Regarding Dan Huff's "Walkout On Walkup" (January 27): Three cheers for three councilmen with courage, honor and decency! Vice Mayor Leal and Councilmen Anderson and Ibarra stopped a "railroad job."

Mayor Bob Walkup and the El Con Mall owners tried to force through the City Council a back-room development deal hugely advantageous to the mall owners. It lacked controls on hours of operation, controls on decibels, was detrimental to neighborhoods, and contained essentially no neighborhood input.

The placement of ugly superstore warehouses at El Con is unintelligent, poor economics and inappropriate. Those warehouses belong in an industrial or warehouse zone, or beside a freeway that can handle the onslaught of the multiple thousands of cars that visit them daily.

El Con, surrounded by historic neighborhoods and a park, is the wrong place for big boxes. The warehouse traffic would clog Broadway.

Forward thinkers in California and elsewhere are converting dying malls to multiuse or "life-style malls" containing well-designed business offices and apartments in a parklike setting. Sidewalks, small shops, galleries, restaurants, and perhaps an anchor store allow people to live, work, shop and play at the same location. At El Con, Randolph Park would provide tennis, golf, jogging, etc. The university is 10 minutes away, the Community Center and cultural events are also near. A perfect location for those high-tech professionals Mayor Walkup fervently hopes to attract to Tucson.

It sickens the constituents of Councilman Fred Ronstadt that he continues to work toward destroying peaceful, crime-free, historic central Tucson -- his ward. Doesn't he comprehend the fact that we have memories and vote? Pandering to greed and deciding public policy as payback for campaign contributions is wrong, dumb and politically shortsighted. It can lead to recall elections. What an embarrassing, ugly sore the "Walkup Warehouse District" would be at El Con. What a missed opportunity to enhance Tucson.

-- Ila Rupley


To the Editor,

Regarding Dan Huff's "Walkout On Walkup" (January 27): We came to the council meeting on January 24, just as we had four months ago, to ask the mayor and council to "Protect established residential neighborhoods by supporting compatible development."

These words are not the words of a "vocal minority." We represent every neighborhood around El Con Mall. We represent dozens of neighborhood associations and thousands of individuals throughout the city.

In fact, these words are the words of the city as a whole. The Comprehensive Plan of the City of Tucson begins with a statement of its Number One Land Use Policy: "Protect established residential neighborhoods by supporting compatible development."

At the council meeting a vote was scheduled on what was supposed to be a compromise agreement between the mall and all the neighborhoods around it.

In fact, it was developed without the participation of the neighborhoods. None of us even got to see it -- until three days before the meeting.

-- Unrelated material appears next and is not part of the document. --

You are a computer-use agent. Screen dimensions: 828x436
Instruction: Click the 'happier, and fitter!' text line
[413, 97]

We are told that this "compromise" is a return to the "mitigation agreement" passed by the city last June. (It's not. It gives the mall many additional legal privileges.) But that June agreement had a fatal flaw. During those discussions we were not permitted to know or talk about what kinds of stores might be in the mall.

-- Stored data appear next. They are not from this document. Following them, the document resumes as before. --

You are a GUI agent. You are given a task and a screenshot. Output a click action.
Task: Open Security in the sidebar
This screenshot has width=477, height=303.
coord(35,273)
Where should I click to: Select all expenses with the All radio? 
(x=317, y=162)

That seemed completely backwards to us. You could never expect someone to make a deal on a car first and then take a look at the car.

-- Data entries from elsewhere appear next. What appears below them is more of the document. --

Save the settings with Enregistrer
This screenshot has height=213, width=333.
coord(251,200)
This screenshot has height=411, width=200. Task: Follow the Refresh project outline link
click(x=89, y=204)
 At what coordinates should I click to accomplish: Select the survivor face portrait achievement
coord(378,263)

In our case, we felt that if the mall wanted to change from stores like JCPenney to 24-hour superstores, neighbors should find out before it was a done deal. There should be a forum to show the City Council what effects that would have on the community. And the City Council should have some way to protect us.

To that end a lot of us joined together as T.U.C.S.O.N., The Union of Citizens to Save our Neighborhoods, and began the long and difficult process that led to a new law.

The Big Box Ordinance does not ban big stores. It simply codifies the understanding that some very large stores potentially have a large impact on their surroundings. Therefore it sets a threshold of 100,000 square feet and says that above that threshold we should evaluate proposals on a case by case basis. It sets standards for mitigation, and provides for a series of public hearings where people can raise their concerns about hours, truck and auto traffic, safety, noisy outdoor activities, etc. And it gives our elected representatives, the mayor and council, the authority to approve or reject the proposal. Many cities have such laws as part of their zoning codes.

The law was passed in September and now El Con Mall wants special treatment. They don't want the ordinance to apply to them. And it seems the mayor doesn't want the ordinance to apply to them either. Right now, their development agreement, which recently became public, has a Home Depot and a mystery big box. Approving that, sight unseen, is against the letter and totally against the spirit of the Big Box Ordinance. And the mall's development agreement stipulates that no other new law, including the Big Box Ordinance, would apply to them for 20 years into the future. And this was all rushed onto the table at the meeting on the 24th.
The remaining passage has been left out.